The experimental trials are carried out in a local hospital on 34 pregnant women with gestation age from 36th to 40th weeks. For each trail a 10 minutes data is captured and processed. Figure 2 shows an example of the fPCG signal. This signal is recorded on the abdominal surface of a woman with 38th week of pregnancy. Figure 4 is the de-noised form of this signal. It is observed that after applying the proposed wavelet de-noising technique, the SNR of the signal is improved effectively. Figure 6(a) & 6(b) is the PSD estimation and color spectrogram of the fPCG signal respectively.

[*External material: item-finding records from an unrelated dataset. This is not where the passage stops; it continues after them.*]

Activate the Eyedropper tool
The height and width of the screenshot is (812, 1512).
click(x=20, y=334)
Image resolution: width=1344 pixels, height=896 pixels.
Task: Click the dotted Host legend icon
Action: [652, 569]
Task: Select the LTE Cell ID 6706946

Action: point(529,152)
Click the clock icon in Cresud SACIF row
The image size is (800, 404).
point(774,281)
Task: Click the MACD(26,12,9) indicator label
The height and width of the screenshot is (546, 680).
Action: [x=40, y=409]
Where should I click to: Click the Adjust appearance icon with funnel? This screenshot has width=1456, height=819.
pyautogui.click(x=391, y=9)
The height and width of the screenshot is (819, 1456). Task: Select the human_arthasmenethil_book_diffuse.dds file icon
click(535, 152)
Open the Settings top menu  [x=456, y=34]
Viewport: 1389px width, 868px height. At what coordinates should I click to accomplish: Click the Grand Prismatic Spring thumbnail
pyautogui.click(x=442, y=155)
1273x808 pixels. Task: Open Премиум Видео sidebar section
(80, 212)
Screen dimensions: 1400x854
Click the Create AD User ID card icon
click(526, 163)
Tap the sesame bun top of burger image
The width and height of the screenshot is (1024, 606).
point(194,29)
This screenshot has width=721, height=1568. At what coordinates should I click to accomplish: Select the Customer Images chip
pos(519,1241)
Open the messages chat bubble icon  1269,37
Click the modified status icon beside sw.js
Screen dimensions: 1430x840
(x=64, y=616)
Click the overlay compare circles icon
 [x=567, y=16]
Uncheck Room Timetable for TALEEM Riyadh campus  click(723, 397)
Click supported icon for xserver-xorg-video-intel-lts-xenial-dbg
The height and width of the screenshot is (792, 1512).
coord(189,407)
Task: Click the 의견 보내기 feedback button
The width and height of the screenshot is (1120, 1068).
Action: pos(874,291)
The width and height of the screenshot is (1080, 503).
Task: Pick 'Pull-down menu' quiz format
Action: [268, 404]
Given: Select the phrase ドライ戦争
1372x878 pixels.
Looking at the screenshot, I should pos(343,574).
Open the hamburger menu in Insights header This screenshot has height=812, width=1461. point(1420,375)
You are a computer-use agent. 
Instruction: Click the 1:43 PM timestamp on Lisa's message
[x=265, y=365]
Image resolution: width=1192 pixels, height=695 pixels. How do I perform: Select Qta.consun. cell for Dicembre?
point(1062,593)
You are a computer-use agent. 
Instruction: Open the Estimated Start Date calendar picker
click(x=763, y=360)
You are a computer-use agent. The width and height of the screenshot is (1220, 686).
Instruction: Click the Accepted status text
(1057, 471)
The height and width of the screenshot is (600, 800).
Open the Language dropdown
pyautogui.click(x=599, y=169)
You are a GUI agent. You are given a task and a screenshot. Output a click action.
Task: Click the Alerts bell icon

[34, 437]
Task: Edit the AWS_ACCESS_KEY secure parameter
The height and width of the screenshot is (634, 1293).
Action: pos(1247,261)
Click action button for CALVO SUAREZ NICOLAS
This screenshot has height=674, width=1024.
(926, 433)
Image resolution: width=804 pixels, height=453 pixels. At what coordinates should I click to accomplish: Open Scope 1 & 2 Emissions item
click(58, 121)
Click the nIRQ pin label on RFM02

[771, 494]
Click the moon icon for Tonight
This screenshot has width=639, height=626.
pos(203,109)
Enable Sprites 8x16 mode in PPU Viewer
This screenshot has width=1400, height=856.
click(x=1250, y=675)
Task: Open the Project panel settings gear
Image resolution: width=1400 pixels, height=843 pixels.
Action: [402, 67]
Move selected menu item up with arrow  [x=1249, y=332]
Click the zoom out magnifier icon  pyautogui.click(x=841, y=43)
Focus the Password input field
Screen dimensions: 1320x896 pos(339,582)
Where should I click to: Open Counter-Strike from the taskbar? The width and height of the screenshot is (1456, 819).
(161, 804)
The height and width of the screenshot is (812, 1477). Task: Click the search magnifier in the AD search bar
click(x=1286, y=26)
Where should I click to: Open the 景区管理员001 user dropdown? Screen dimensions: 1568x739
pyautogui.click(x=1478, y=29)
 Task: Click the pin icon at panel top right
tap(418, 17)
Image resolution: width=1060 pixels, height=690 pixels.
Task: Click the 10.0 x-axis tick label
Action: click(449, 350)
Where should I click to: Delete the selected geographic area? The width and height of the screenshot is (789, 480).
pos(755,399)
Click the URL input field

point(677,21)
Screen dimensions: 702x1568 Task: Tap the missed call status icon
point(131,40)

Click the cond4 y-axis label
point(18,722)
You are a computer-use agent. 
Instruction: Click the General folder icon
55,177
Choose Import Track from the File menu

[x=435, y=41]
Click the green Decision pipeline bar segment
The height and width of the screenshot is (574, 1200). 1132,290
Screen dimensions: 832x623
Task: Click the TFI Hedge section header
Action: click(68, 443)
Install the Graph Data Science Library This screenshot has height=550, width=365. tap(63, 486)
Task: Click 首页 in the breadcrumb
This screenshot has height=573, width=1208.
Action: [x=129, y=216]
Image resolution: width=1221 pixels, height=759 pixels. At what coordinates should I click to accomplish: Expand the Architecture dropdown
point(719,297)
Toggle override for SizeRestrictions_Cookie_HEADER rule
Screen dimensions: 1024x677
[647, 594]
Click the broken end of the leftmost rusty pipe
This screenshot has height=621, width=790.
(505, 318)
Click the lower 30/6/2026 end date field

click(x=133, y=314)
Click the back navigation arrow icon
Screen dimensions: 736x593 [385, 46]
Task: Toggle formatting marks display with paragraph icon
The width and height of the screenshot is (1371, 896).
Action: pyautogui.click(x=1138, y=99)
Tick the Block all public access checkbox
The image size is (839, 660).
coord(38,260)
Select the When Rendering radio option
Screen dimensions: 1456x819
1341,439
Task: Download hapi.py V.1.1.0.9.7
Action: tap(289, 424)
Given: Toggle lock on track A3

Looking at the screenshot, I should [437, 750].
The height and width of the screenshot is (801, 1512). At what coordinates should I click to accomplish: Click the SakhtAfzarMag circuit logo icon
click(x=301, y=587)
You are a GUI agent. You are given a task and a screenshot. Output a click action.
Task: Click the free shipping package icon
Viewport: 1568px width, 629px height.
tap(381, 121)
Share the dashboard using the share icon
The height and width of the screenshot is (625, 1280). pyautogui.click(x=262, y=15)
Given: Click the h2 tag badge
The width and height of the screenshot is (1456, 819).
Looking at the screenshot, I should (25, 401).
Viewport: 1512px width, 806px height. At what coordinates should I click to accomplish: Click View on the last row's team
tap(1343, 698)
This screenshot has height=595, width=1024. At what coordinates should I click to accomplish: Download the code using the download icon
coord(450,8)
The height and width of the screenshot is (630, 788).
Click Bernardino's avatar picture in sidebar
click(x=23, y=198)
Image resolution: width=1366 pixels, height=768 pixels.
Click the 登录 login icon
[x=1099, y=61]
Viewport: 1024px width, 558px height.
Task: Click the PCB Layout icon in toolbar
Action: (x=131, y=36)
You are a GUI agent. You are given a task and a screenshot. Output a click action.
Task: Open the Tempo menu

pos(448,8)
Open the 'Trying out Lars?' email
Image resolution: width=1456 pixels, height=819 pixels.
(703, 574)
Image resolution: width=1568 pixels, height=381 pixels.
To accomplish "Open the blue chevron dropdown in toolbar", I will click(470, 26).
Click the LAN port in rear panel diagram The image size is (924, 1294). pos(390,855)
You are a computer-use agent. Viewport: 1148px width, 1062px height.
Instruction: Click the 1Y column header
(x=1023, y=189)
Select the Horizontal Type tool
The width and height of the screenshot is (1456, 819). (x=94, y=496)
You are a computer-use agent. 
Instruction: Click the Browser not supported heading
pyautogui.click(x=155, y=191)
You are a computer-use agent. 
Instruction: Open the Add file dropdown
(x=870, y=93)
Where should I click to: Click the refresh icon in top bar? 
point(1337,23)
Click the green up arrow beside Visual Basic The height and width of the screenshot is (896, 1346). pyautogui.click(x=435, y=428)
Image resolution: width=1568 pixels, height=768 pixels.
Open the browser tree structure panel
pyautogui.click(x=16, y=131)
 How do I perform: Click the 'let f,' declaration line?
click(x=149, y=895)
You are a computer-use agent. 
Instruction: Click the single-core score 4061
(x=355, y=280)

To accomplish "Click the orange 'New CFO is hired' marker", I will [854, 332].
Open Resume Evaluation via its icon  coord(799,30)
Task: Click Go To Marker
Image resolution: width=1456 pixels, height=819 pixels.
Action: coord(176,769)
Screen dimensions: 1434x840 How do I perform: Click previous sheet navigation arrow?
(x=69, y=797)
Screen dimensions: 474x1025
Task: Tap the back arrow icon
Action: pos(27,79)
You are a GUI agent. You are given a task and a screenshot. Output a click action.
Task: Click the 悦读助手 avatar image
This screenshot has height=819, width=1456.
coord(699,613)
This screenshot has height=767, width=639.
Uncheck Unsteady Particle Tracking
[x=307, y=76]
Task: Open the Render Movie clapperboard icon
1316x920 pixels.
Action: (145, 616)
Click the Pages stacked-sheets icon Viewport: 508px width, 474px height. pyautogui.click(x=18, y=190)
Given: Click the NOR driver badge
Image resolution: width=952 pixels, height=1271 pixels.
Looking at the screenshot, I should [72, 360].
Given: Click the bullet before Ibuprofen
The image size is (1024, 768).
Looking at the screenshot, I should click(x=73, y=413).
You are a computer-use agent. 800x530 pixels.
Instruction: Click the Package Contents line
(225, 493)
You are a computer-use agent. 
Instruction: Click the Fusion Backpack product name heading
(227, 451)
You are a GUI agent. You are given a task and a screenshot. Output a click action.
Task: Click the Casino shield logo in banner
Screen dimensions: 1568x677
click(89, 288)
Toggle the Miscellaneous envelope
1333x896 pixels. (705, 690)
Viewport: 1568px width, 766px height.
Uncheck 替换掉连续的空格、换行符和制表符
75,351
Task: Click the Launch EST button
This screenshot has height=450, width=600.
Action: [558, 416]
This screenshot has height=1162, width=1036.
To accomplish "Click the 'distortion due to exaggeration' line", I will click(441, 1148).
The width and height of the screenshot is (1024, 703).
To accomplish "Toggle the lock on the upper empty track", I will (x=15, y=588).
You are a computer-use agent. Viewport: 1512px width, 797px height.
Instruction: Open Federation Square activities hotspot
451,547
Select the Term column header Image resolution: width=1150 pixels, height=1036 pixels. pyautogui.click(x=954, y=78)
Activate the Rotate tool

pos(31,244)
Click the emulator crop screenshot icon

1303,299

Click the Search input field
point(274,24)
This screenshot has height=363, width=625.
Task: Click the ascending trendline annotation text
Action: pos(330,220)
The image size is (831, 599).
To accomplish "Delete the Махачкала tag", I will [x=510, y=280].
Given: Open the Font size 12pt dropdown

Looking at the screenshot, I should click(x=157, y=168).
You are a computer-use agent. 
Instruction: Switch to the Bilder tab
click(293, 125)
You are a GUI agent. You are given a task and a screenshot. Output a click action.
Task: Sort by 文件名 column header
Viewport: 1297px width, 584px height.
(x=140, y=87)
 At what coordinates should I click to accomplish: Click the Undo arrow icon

Fig.6(a). PSD Estimation of the fPCG Signal

Fig.6(b). Color Spectrogram of the fPG Signal

The PSD estimate of figure 6(a) clearly displays fundamental harmonic which is dominant peak of the fPCG signal. The other harmonics are also displayed in the estimate. Figure 6(b) shows the color spectrogram of this signal. Spectrogram is color-based visualizations of the power spectrum of a sound signal, as the signal is swept through the time axis. The quantization of power concentration in complete frequency band provides useful tool in monitoring and diagnosing the fetal heart.

V. CONCLUSION

Monitoring the FHR variations has been considered as an indispensable procedure for fetal surveillance. Fetal Phonocardiography, with few inherited limitations, is found to be most suitable method for recording and processing of the fPCG signals. This technique is simple, non-invasive, inexpensive and can be used for long term measurement of FHR. In this work, the fPCG signals are acquired from the maternal abdominal surface using the DRM. These signals are then de-noised with the help of DWT based wavelet analysis. The fourth order Coiflets wavelet is used as mother wavelet. The level of threshold is determined by applying Rigorous SURE threshold algorithm with soft thresholding rule. The fPCG signals obtained from the wavelet de-noising are used as an input to the PSD estimation algorithm. Averaged Periodogram based frequency domain analysis of these signals is performed in order to estimate PSD component of the fetal heart. Matlab simulation models are developed for the implementation of wavelet de-noising and PSD estimation of the fPCG signal. The results are displayed in the form of spectral estimation of this signal along with corresponding color spectogram. These results obtained from the above mentioned wavelet de-noising and PSD estimation of fetal heart rate time series are capable of complementing the clinical examination results and leads to a better diagnosis of the fetus. Also, this will help to reinstate the fPCG technology for fetal monitoring which is found to be most suitable one for home care applications. The development of fPCG based prenatal diagnostic system for home monitoring application is the future object of the author.

ACKNOWLEDGMENT

The fetal heart sound recordings were done at district government women hospital and at Ratnaparkhi Nursing Home Gondia (M.S.). The authors of this paper would also like to thank Dr. Shrish Ratnaparkhi (Gynecologist) and Dr. (Mrs) Megha Ratnaparkhi (Obstetrician) for their kind support in carrying out observations with the help of developed prototype instrument. Pregnant women who volunteered to participate in clinical test are also appreciated for their kind gesture.